10 Years of NoLoad FundX and ETFs

ETFs in NoLoad FundX
The concept of passively managed portfolios of securities
that track an index is not new – NoLoad FundX newsletter
started tracking Vanguard’s S&P 500 Index fund in 1976.
As ETFs proliferated and covered more areas of the market,
we integrated them seamlessly into our system, right alongside
actively managed funds. We believe that an expanded
universe to choose from can provide the best opportunities
so long as we have a disciplined and proven selection process.
We combine ETFs and actively managed funds, classified by
risk, then rank and sort all funds by current performance.
At times, many of the top performing funds are ETFs, and
at other times, actively managed funds have better returns.

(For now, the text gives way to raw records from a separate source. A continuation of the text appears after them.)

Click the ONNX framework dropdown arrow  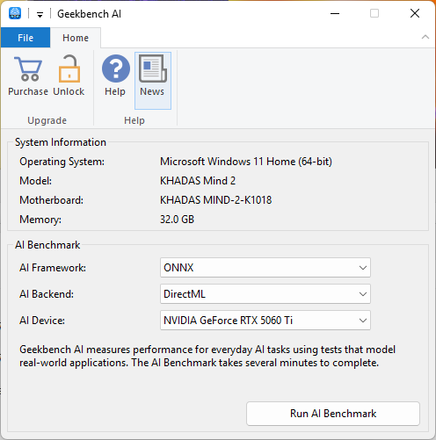coord(363,268)
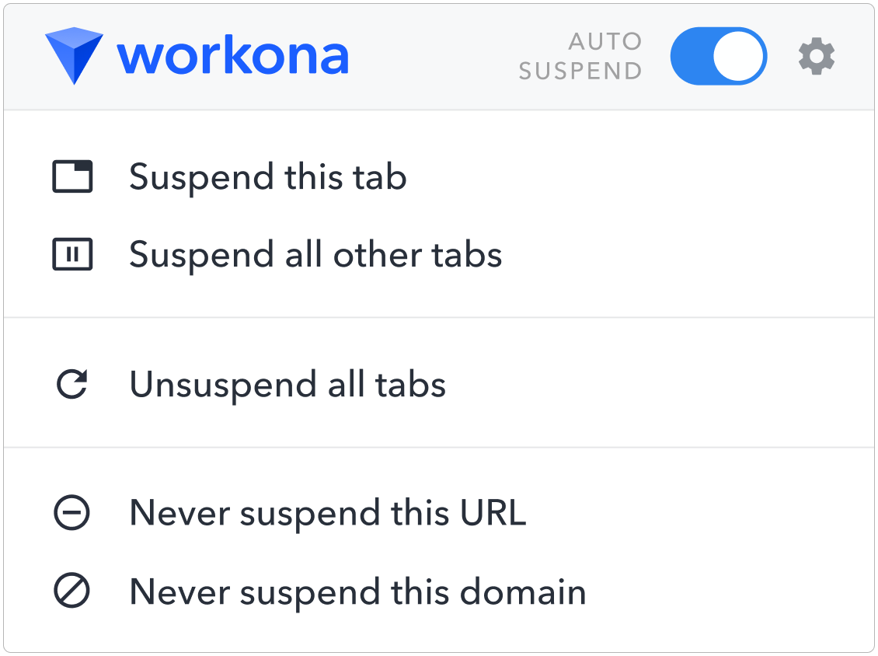Select the Unsuspend all tabs entry
The height and width of the screenshot is (656, 878).
(x=289, y=384)
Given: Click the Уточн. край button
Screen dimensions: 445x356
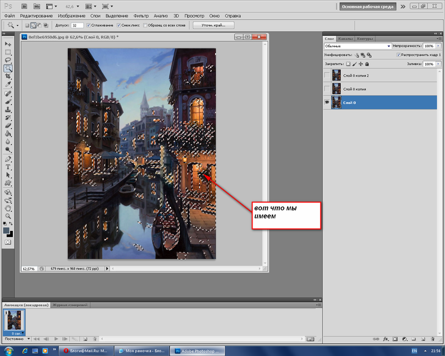Looking at the screenshot, I should (214, 25).
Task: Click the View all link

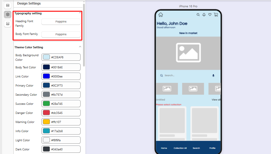Action: click(x=216, y=100)
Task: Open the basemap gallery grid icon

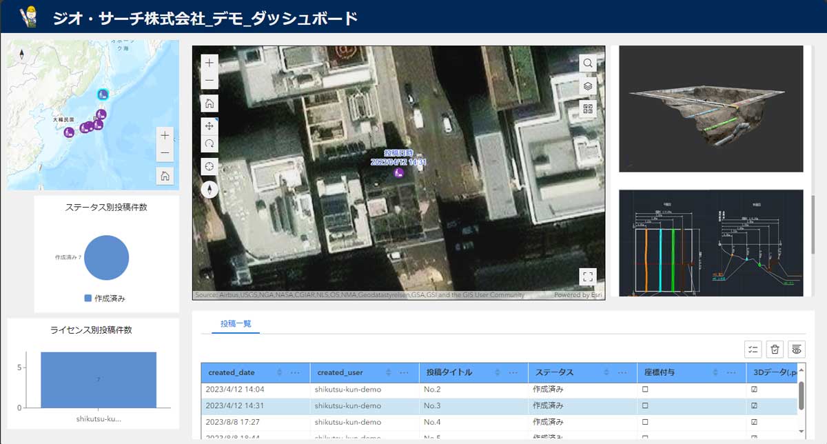Action: point(587,108)
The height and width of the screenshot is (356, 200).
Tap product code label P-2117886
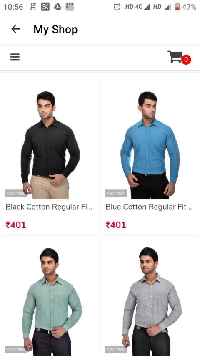coord(16,193)
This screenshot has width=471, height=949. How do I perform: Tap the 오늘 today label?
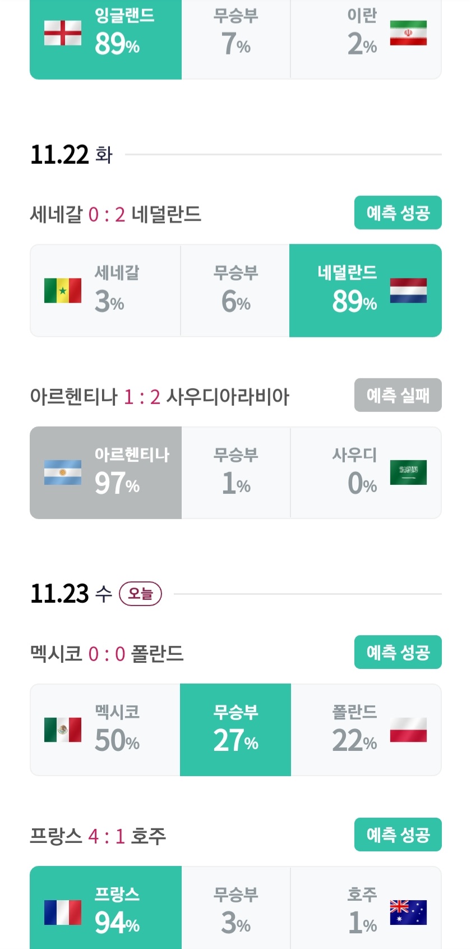pyautogui.click(x=140, y=594)
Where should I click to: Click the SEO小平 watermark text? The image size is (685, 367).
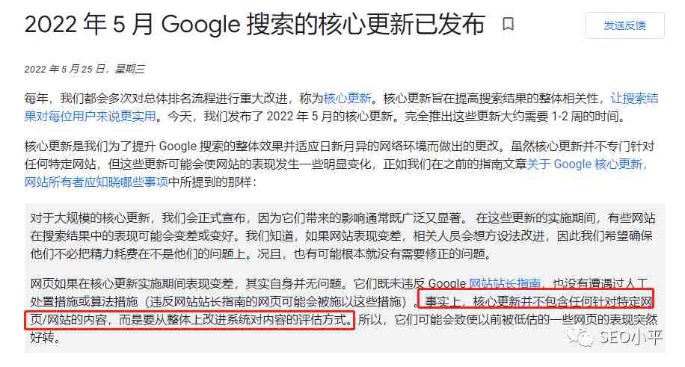click(x=630, y=337)
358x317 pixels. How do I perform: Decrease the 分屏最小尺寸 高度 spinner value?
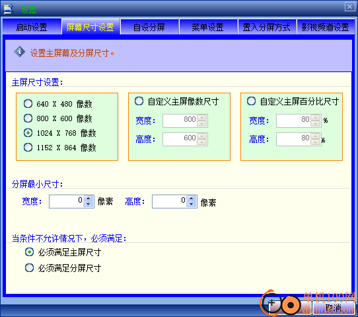click(192, 204)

But we don’t include just any ETF in our portfolios. The
ETFs in NoLoad FundX represent just a fraction of the
ETFs now on the market. But we sort through the universe
of available ETFs to find those that matter most.
We screen out newer ETFs that lack the 12-month performance
record necessary for us to rank a fund. We also want
to include ETFs with adequate liquidity that can be easily
traded. Asset size and trading volume (the average number
of shares bought and sold in a day) are pretty good – though
not perfect – indicators of liquidity, so we also screen ETFs
by these factors.
We look for ETFs with an average daily trading volume of at
least 30,000 shares. New additions to our listings have at least
$100 million in assets.
We exclude exchange traded notes (ETNs) because they
are structured and regulated quite differently than ETFs.
We also don’t list inverse or leveraged ETFs. We prefer
ETFs that hold a basket of stocks, rather than those that
rely on derivatives. We also don’t list many HOLDRs
because these must be purchased in 100-share blocks.
Finally, some ETFs are simply redundant: many ETFs track the
same index and we usually avoid listing too many duplicates.